Source passage:
________________________
Over 120,000 people. That’s the number of people in the U.S. that are currently waiting for an organ. This number increases by one more about every 12 minutes. For those who are not able to receive the needed organ, approximately a little over 7,000 people every year, die. Organ donors are something that we are in constant need of. You might be considering becoming an organ donor, if not one already. We will discuss some of the facts and how it all works.
How It Works
When any patient dies, the hospital must contact Gift of Life. The family is notified, and counseled on the process of organ recovery. Once the organs and tissues have been retrieved, they will be evaluated to determine which are
suitable for a transplant. The hospital maintains the health of the organs until they are sent to a matching recipient. After the organ is successfully transplanted, Gift of Life offers post donation services to the families of the organ donor. They can provide letters with information on who received their loved one’s donated organs and tissues.
It is also possible to donate an organ while living. It does not have to necessarily only happen when you die. A person can donate a kidney, part of the pancreas, intestine, lung, or liver while living. Doctors will run a series of tests to make sure the organ or tissue is healthy enough for transplant. They will also determine if donating the organ will put your health at a risk, whether short or long-term. If it does, then you will not be able to donate the organ.
________________________
Exercise details: Copy the organ donation passage from "Over 120,000 people." up to and including "it all works.". The lines after the organ donation passage have nothing to do with it.
________________________
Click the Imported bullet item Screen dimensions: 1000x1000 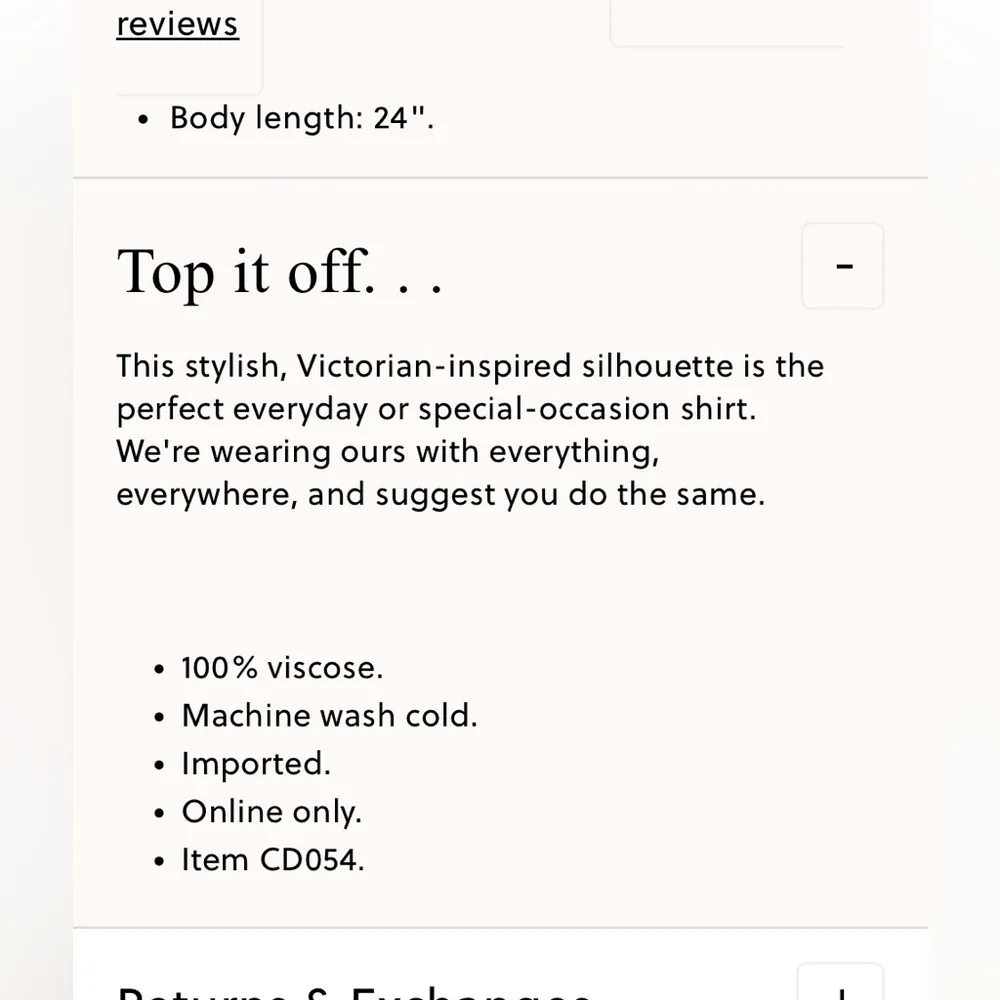pos(256,764)
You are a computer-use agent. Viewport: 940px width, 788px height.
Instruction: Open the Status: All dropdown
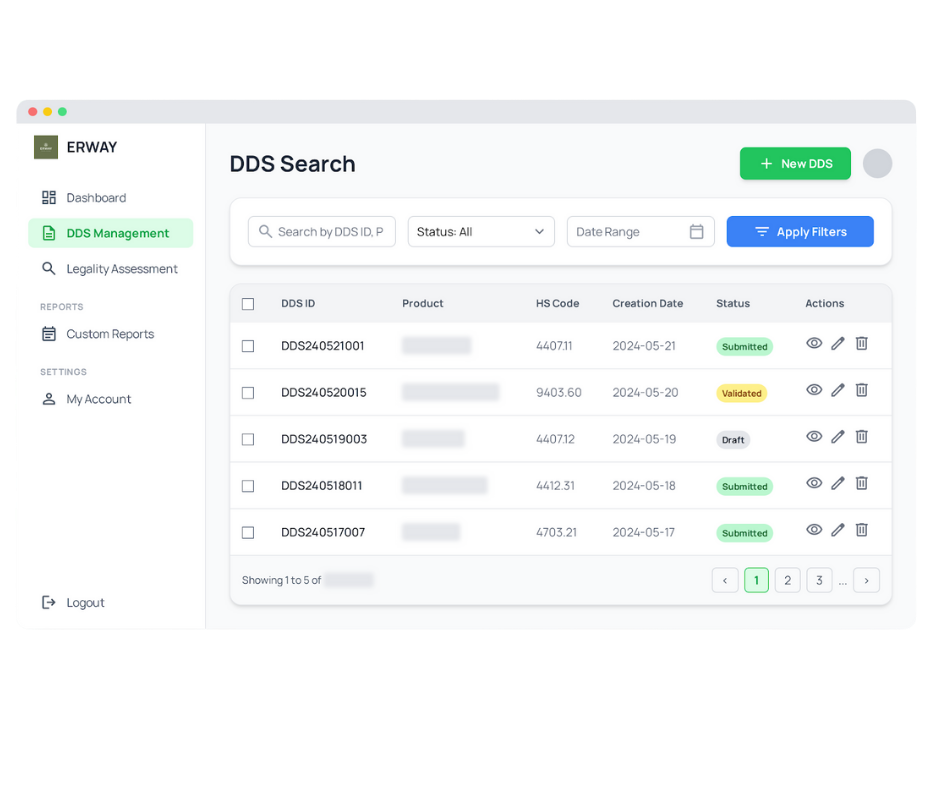[x=481, y=232]
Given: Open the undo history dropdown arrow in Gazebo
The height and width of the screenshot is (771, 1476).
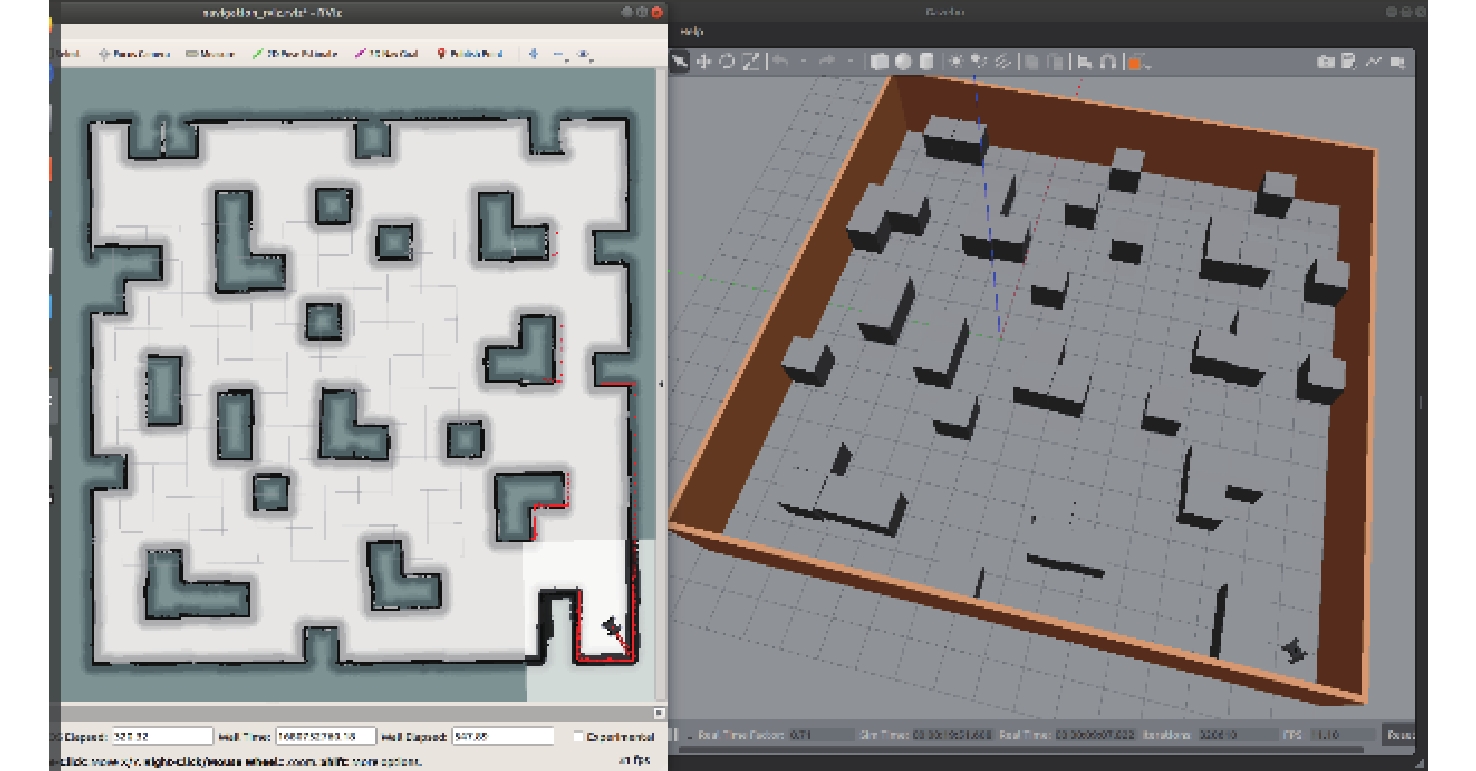Looking at the screenshot, I should coord(801,62).
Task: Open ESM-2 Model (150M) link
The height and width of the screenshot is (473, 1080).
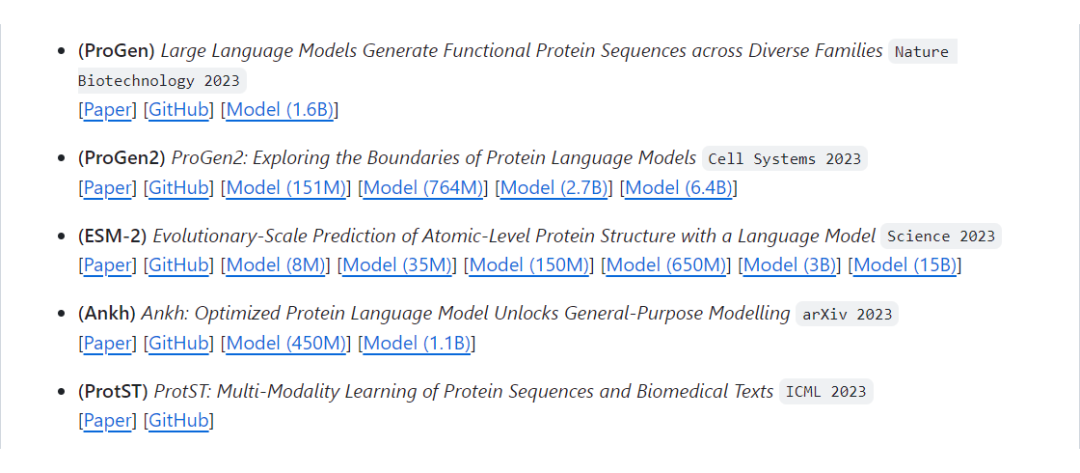Action: (529, 265)
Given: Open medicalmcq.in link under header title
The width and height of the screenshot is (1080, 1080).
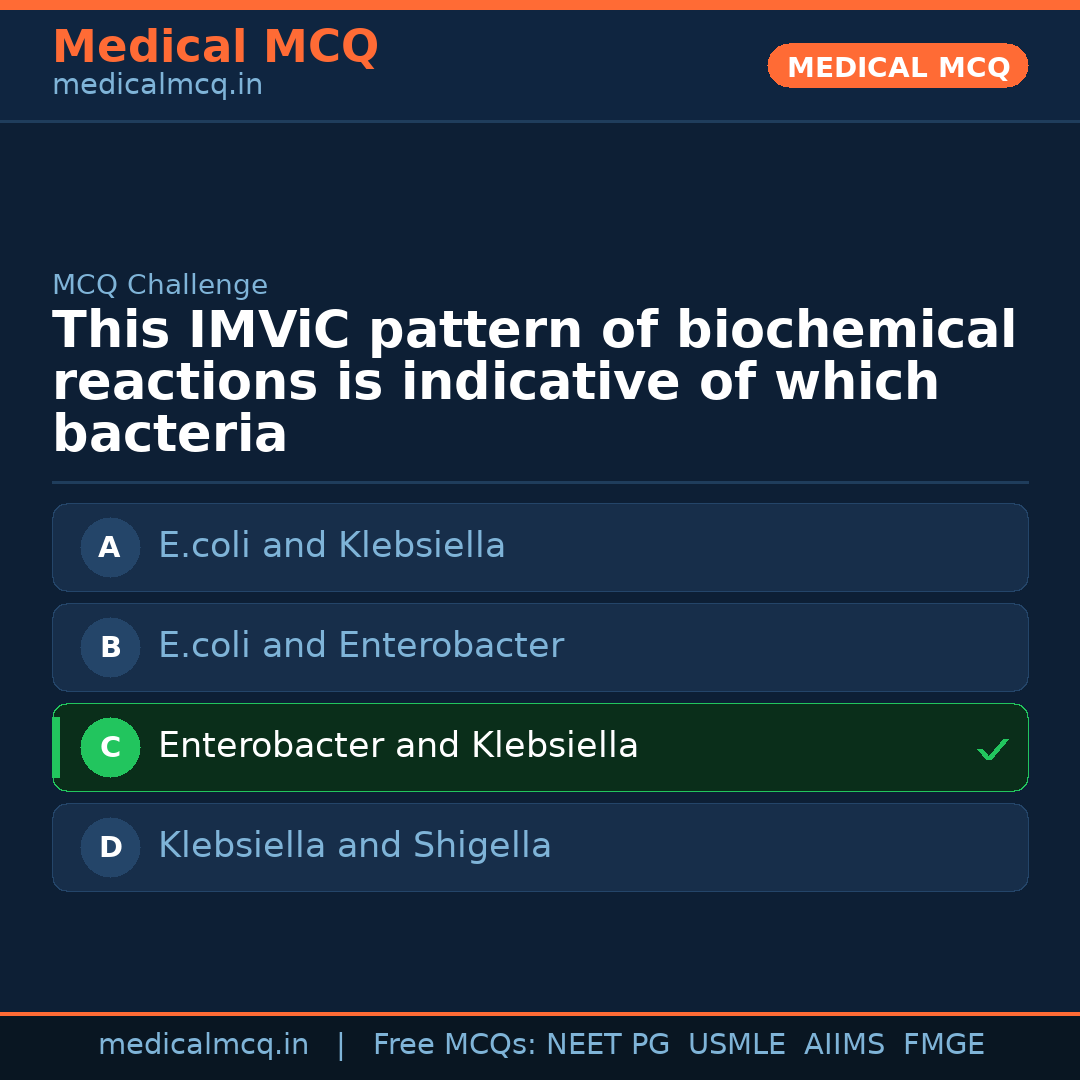Looking at the screenshot, I should [157, 85].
________________________
Your response:
Over 120,000 people. That’s the number of people in the U.S. that are currently waiting for an organ. This number increases by one more about every 12 minutes. For those who are not able to receive the needed organ, approximately a little over 7,000 people every year, die. Organ donors are something that we are in constant need of. You might be considering becoming an organ donor, if not one already. We will discuss some of the facts and how it all works.